TRY IT | Output the material exactly, line by line.

GIVEN RECORDS |
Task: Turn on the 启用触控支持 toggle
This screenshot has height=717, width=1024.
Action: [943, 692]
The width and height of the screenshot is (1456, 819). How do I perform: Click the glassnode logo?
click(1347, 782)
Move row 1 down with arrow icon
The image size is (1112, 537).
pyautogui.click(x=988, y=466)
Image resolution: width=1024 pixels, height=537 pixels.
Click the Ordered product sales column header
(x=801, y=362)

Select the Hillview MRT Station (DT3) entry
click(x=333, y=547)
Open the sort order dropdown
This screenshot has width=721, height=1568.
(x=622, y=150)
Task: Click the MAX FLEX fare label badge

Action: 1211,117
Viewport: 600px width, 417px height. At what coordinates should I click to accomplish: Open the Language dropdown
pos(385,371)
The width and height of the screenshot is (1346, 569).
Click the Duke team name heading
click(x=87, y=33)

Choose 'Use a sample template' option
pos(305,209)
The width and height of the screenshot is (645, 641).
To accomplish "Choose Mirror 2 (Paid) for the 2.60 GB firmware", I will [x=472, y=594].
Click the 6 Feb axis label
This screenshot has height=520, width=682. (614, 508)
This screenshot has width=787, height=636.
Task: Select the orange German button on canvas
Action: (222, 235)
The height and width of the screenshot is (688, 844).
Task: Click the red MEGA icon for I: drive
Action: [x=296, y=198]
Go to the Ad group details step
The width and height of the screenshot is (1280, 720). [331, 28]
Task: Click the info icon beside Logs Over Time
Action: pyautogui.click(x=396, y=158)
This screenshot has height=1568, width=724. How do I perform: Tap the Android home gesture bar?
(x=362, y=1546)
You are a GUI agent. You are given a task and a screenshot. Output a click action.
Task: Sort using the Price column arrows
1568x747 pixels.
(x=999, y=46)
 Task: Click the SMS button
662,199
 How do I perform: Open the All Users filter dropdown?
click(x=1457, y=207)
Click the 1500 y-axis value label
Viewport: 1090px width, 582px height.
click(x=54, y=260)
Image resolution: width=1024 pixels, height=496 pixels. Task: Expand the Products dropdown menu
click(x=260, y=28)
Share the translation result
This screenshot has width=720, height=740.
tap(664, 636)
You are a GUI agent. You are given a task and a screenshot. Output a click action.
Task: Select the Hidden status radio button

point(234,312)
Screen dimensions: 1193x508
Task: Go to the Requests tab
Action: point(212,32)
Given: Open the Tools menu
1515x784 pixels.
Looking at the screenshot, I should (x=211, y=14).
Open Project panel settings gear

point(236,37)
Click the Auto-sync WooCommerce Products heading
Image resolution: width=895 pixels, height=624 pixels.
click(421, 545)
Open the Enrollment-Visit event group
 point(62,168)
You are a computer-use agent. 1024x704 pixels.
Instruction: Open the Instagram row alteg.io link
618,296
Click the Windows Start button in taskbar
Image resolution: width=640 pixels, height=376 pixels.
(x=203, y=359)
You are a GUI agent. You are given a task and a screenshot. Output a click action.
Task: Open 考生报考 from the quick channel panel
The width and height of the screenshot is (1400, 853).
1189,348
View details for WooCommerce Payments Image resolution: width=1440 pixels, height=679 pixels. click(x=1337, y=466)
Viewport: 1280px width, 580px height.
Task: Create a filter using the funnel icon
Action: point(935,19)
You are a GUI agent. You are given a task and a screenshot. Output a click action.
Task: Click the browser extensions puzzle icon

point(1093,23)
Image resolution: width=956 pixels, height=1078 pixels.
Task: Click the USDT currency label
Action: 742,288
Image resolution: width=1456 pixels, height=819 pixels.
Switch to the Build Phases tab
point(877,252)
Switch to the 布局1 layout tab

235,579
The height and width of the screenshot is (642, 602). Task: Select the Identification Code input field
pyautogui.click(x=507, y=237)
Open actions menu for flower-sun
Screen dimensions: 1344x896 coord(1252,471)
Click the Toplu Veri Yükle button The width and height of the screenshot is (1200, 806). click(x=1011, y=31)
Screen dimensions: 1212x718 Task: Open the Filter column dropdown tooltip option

FINISHED TASK |
Task: Turn on the 启用触控支持 toggle
This screenshot has height=717, width=1024.
Action: [943, 692]
The width and height of the screenshot is (1456, 819). How do I perform: Click the glassnode logo?
click(1347, 782)
Move row 1 down with arrow icon
The image size is (1112, 537).
pyautogui.click(x=988, y=466)
Image resolution: width=1024 pixels, height=537 pixels.
Click the Ordered product sales column header
(x=801, y=362)

Select the Hillview MRT Station (DT3) entry
click(x=333, y=547)
Open the sort order dropdown
This screenshot has width=721, height=1568.
(x=622, y=150)
Task: Click the MAX FLEX fare label badge

Action: 1211,117
Viewport: 600px width, 417px height. At what coordinates should I click to accomplish: Open the Language dropdown
pos(385,371)
The width and height of the screenshot is (1346, 569).
Click the Duke team name heading
click(x=87, y=33)

Choose 'Use a sample template' option
pos(305,209)
The width and height of the screenshot is (645, 641).
To accomplish "Choose Mirror 2 (Paid) for the 2.60 GB firmware", I will [x=472, y=594].
Click the 6 Feb axis label
This screenshot has height=520, width=682. (614, 508)
This screenshot has width=787, height=636.
Task: Select the orange German button on canvas
Action: (222, 235)
The height and width of the screenshot is (688, 844).
Task: Click the red MEGA icon for I: drive
Action: [x=296, y=198]
Go to the Ad group details step
The width and height of the screenshot is (1280, 720). [331, 28]
Task: Click the info icon beside Logs Over Time
Action: pyautogui.click(x=396, y=158)
This screenshot has height=1568, width=724. How do I perform: Tap the Android home gesture bar?
(x=362, y=1546)
You are a GUI agent. You are given a task and a screenshot. Output a click action.
Task: Sort using the Price column arrows
1568x747 pixels.
(x=999, y=46)
 Task: Click the SMS button
662,199
 How do I perform: Open the All Users filter dropdown?
click(x=1457, y=207)
Click the 1500 y-axis value label
Viewport: 1090px width, 582px height.
click(x=54, y=260)
Image resolution: width=1024 pixels, height=496 pixels. Task: Expand the Products dropdown menu
click(x=260, y=28)
Share the translation result
This screenshot has width=720, height=740.
tap(664, 636)
You are a GUI agent. You are given a task and a screenshot. Output a click action.
Task: Select the Hidden status radio button

point(234,312)
Screen dimensions: 1193x508
Task: Go to the Requests tab
Action: point(212,32)
Given: Open the Tools menu
1515x784 pixels.
Looking at the screenshot, I should (x=211, y=14).
Open Project panel settings gear

point(236,37)
Click the Auto-sync WooCommerce Products heading
Image resolution: width=895 pixels, height=624 pixels.
click(421, 545)
Open the Enrollment-Visit event group
 point(62,168)
You are a computer-use agent. 1024x704 pixels.
Instruction: Open the Instagram row alteg.io link
618,296
Click the Windows Start button in taskbar
Image resolution: width=640 pixels, height=376 pixels.
(x=203, y=359)
You are a GUI agent. You are given a task and a screenshot. Output a click action.
Task: Open 考生报考 from the quick channel panel
The width and height of the screenshot is (1400, 853).
1189,348
View details for WooCommerce Payments Image resolution: width=1440 pixels, height=679 pixels. click(x=1337, y=466)
Viewport: 1280px width, 580px height.
Task: Create a filter using the funnel icon
Action: point(935,19)
You are a GUI agent. You are given a task and a screenshot. Output a click action.
Task: Click the browser extensions puzzle icon

point(1093,23)
Image resolution: width=956 pixels, height=1078 pixels.
Task: Click the USDT currency label
Action: 742,288
Image resolution: width=1456 pixels, height=819 pixels.
Switch to the Build Phases tab
point(877,252)
Switch to the 布局1 layout tab

235,579
The height and width of the screenshot is (642, 602). Task: Select the Identification Code input field
pyautogui.click(x=507, y=237)
Open actions menu for flower-sun
Screen dimensions: 1344x896 coord(1252,471)
Click the Toplu Veri Yükle button The width and height of the screenshot is (1200, 806). click(x=1011, y=31)
Screen dimensions: 1212x718 Task: Open the Filter column dropdown tooltip option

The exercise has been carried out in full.